Gott allein ist meine Hoffnung und Zuversicht.

Herr / es sind so viele Dinge unter der Sonne; wie heißt doch das Ding / auf das ich mich in allen Vorfällen meines Lebens verlassen und das mich wahrhaft trösten kann? Bist nicht du / mein Herr und mein Gott / dessen Erbarmungen ohne Zahl und ohne Grenze sind / mein ganzes Vertrauen und mein einziger Trost? Wo war mir doch wohl ohne dich? Oder wie hätte mir übel sein können bei dir? Lieber will ich arm sein um deinetwillen / als reich ohne dich. Lieber will ich mit dir auf Erden Pilger sein / als ohne dich Bürger des Himmels. Wo du bist / da ist der Himmel / wo du nicht bist / da ist Tod und Hölle. Du bist das Verlangen meiner Seele / darum schreit / weint / seufzt sie nach dir und kann nicht anders / muß nach dir schreien / weinen / seufzen. Mein volles Vertrauen kann ich auf niemand setzen als auf dich allein / denn wer hülfe mir in allen meinen Nöten und so zur rechten Stunde wie du? Du bist meine Hoffnung / du mein Vertrauen / du mein Tröster / du mein treuester Freund in Not und Tod.

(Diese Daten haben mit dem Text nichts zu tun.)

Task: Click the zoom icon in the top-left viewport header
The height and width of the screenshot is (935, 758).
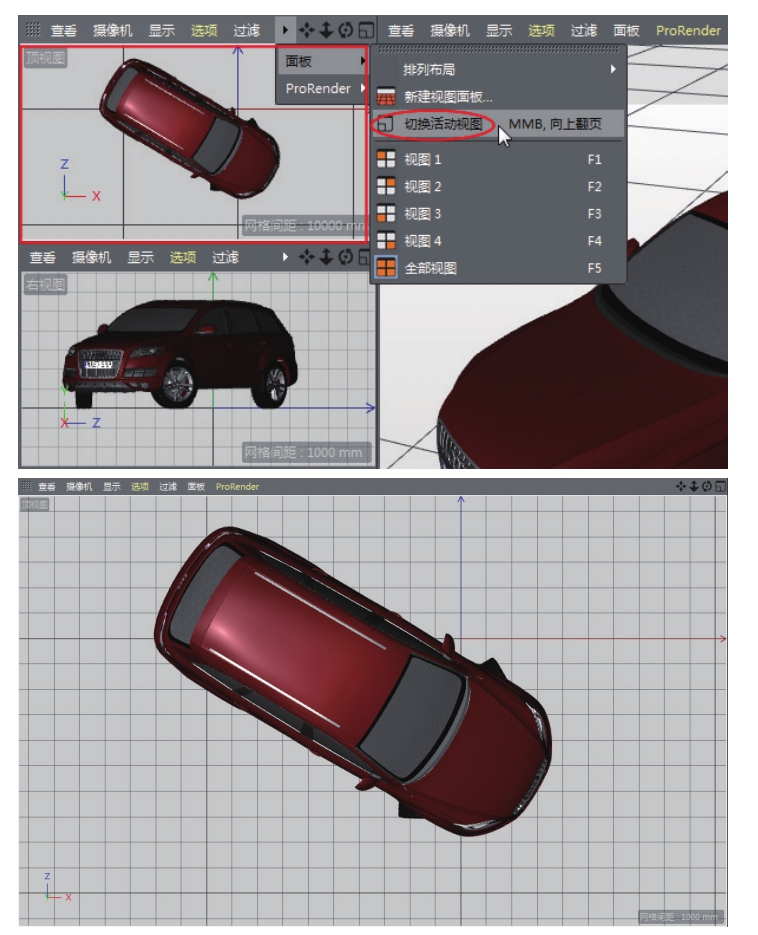Action: point(326,31)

Alle anderen suchen / was ihrer ist; du suchst nur mein Heil / nur meinen Fortschritt im Guten und lenkst alles mir zum Besten. Und wenn du mich noch so vielen Versuchungen und Trübsalen hingibst / so leitest du mir auch alle diese Versuchungen und Trübsale zu meinem Besten. Denn es ist schon so deine Weise: Tausend und wieder tausend Prüfungen müssen deine Geliebten über sich ergehen lassen. Und wenn du wirklich solche Prüfungen über mich kommen lässest / so bist du ebenso aller Liebe würdig und aller Lobpreisung wert / als wenn du mich mit himmlischen Tröstungen überfülltest.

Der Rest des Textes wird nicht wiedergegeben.